-- Start EXCERPTED RECORDS --
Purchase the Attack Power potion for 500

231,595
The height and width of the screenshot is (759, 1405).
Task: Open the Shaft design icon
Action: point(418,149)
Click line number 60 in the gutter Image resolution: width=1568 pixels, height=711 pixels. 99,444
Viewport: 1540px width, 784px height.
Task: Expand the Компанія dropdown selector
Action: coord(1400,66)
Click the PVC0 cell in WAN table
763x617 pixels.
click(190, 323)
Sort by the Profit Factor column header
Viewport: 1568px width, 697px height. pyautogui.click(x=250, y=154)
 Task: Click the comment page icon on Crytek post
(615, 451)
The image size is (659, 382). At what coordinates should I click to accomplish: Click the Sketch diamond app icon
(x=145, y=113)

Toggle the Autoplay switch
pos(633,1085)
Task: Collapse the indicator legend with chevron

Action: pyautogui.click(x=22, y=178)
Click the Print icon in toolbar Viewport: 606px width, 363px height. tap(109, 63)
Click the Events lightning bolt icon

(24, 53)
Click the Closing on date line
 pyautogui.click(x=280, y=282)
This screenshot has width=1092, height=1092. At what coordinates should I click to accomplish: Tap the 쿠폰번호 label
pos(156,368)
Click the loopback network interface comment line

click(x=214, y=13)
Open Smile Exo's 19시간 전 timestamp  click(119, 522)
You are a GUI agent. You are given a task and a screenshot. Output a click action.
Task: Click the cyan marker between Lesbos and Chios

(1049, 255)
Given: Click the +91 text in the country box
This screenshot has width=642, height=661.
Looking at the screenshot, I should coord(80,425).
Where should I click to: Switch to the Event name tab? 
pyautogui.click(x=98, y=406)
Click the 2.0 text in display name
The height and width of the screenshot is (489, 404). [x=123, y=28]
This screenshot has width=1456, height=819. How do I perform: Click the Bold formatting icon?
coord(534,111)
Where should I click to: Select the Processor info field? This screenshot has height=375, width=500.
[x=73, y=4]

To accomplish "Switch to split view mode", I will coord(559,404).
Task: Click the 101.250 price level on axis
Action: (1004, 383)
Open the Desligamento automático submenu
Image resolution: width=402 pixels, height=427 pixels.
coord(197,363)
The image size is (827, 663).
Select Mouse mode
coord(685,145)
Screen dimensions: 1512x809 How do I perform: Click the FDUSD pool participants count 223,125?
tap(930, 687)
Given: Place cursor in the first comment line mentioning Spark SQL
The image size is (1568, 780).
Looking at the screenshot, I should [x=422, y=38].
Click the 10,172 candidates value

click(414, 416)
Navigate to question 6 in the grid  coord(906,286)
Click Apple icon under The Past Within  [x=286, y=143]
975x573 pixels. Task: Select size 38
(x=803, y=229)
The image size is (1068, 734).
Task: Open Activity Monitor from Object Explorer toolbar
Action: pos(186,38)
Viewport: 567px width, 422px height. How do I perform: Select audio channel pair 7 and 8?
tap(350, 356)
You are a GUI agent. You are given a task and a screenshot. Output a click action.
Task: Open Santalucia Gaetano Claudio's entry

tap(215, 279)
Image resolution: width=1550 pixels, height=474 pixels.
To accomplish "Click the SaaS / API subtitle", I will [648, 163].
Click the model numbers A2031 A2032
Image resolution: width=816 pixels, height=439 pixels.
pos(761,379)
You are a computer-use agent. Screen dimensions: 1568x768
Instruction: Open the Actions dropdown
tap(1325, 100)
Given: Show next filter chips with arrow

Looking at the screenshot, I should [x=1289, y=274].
-- End EXCERPTED RECORDS --
**OBJECTIVE**
Reproduce the material word for word, everything from the line containing "Where should I click to: Switch" down to the line containing "tap(350, 356)", with both of those lines included.

**ANSWER TO THIS EXERCISE**
Where should I click to: Switch to the Event name tab? 
pyautogui.click(x=98, y=406)
Click the 2.0 text in display name
The height and width of the screenshot is (489, 404). [x=123, y=28]
This screenshot has width=1456, height=819. How do I perform: Click the Bold formatting icon?
coord(534,111)
Where should I click to: Select the Processor info field? This screenshot has height=375, width=500.
[x=73, y=4]

To accomplish "Switch to split view mode", I will coord(559,404).
Task: Click the 101.250 price level on axis
Action: (1004, 383)
Open the Desligamento automático submenu
Image resolution: width=402 pixels, height=427 pixels.
coord(197,363)
The image size is (827, 663).
Select Mouse mode
coord(685,145)
Screen dimensions: 1512x809 How do I perform: Click the FDUSD pool participants count 223,125?
tap(930, 687)
Given: Place cursor in the first comment line mentioning Spark SQL
The image size is (1568, 780).
Looking at the screenshot, I should [x=422, y=38].
Click the 10,172 candidates value

click(414, 416)
Navigate to question 6 in the grid  coord(906,286)
Click Apple icon under The Past Within  [x=286, y=143]
975x573 pixels. Task: Select size 38
(x=803, y=229)
The image size is (1068, 734).
Task: Open Activity Monitor from Object Explorer toolbar
Action: pos(186,38)
Viewport: 567px width, 422px height. How do I perform: Select audio channel pair 7 and 8?
tap(350, 356)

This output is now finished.